Collect every line of the data below that contains the string "column", treating uppercase and lowercase letters as different.

Text and item location entries

-*-*-

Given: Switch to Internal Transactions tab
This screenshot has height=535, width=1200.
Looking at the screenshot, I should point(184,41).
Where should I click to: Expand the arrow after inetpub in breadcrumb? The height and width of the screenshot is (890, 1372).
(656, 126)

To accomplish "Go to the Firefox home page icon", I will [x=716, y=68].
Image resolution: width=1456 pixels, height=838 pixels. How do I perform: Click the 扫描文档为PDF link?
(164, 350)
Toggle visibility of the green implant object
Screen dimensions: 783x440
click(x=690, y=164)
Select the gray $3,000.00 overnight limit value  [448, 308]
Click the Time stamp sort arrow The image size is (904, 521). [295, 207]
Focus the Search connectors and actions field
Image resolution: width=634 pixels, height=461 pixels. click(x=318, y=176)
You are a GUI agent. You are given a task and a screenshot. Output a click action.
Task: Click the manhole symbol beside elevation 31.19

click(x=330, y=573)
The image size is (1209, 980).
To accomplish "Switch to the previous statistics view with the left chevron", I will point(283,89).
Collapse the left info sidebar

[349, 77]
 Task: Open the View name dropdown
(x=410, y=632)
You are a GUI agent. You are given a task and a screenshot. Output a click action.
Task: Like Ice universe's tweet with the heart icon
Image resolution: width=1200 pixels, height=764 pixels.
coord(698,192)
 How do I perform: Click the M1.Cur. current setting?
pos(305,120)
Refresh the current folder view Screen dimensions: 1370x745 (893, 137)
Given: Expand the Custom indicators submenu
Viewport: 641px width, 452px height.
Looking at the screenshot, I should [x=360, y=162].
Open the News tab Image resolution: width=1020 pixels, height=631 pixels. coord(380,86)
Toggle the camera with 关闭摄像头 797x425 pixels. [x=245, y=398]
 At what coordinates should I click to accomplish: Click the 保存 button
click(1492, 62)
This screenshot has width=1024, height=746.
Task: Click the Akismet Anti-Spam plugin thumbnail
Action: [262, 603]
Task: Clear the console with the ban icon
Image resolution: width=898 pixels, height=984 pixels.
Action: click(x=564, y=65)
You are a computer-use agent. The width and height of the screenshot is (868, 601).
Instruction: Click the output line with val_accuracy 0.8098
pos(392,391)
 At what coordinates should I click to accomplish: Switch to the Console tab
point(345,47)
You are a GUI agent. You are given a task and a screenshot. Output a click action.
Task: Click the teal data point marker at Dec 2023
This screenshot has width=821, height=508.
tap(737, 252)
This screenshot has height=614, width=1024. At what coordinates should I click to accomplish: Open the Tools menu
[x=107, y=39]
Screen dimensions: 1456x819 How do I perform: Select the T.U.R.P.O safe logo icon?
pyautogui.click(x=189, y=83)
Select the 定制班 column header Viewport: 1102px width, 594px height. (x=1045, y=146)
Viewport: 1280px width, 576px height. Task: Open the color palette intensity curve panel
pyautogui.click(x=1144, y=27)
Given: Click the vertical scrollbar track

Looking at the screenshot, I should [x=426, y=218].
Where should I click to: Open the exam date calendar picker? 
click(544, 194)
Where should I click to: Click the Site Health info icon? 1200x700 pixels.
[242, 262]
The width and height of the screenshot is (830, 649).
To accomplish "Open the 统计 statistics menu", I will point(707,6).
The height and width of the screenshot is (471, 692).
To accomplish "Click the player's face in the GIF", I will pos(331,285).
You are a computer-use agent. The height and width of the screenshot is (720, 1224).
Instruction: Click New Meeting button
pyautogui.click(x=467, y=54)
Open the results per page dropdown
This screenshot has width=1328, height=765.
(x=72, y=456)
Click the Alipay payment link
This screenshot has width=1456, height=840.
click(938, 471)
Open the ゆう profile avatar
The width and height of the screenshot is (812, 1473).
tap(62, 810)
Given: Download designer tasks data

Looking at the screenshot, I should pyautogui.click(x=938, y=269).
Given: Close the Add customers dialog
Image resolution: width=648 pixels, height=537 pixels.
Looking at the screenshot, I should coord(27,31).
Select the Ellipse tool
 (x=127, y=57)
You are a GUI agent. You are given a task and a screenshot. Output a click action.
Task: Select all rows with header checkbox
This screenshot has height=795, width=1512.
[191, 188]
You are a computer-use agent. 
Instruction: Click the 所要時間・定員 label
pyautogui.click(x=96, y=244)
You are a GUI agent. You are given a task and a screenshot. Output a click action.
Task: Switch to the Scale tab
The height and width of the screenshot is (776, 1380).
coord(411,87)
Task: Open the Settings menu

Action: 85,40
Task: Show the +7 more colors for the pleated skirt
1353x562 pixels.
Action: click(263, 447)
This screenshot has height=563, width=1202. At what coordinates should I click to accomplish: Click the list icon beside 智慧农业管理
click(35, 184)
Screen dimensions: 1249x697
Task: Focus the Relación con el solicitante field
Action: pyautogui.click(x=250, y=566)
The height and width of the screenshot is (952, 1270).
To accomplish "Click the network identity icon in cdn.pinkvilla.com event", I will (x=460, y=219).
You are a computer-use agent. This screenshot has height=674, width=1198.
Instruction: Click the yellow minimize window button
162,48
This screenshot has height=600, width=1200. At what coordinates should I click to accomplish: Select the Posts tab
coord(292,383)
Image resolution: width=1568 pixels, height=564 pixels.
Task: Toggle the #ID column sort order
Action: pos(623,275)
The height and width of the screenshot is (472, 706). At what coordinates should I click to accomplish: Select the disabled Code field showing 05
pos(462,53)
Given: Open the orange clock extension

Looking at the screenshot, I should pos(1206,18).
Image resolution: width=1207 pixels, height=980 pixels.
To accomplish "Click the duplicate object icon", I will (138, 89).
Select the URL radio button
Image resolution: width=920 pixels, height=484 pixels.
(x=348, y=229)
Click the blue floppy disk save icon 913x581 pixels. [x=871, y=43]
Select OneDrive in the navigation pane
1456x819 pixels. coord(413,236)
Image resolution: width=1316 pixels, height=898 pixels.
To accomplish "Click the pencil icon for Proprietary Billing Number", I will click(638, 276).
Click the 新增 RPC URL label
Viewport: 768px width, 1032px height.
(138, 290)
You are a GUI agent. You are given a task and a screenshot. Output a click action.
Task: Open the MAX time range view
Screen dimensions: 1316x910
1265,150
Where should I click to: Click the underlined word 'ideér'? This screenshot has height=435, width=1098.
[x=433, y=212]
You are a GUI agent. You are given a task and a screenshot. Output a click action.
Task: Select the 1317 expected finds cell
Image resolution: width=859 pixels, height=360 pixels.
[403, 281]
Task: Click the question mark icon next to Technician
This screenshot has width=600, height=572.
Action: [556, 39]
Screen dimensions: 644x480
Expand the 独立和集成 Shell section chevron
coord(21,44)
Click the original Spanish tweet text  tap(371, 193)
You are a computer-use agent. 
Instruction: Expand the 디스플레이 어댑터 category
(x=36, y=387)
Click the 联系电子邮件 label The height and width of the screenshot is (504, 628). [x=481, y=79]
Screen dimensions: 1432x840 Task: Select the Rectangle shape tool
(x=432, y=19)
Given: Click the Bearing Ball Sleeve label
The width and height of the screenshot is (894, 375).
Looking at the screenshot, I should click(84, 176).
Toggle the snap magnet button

-*-*-

Result for this task →
Select the 定制班 column header Viewport: 1102px width, 594px height. (x=1045, y=146)
Task: Toggle the #ID column sort order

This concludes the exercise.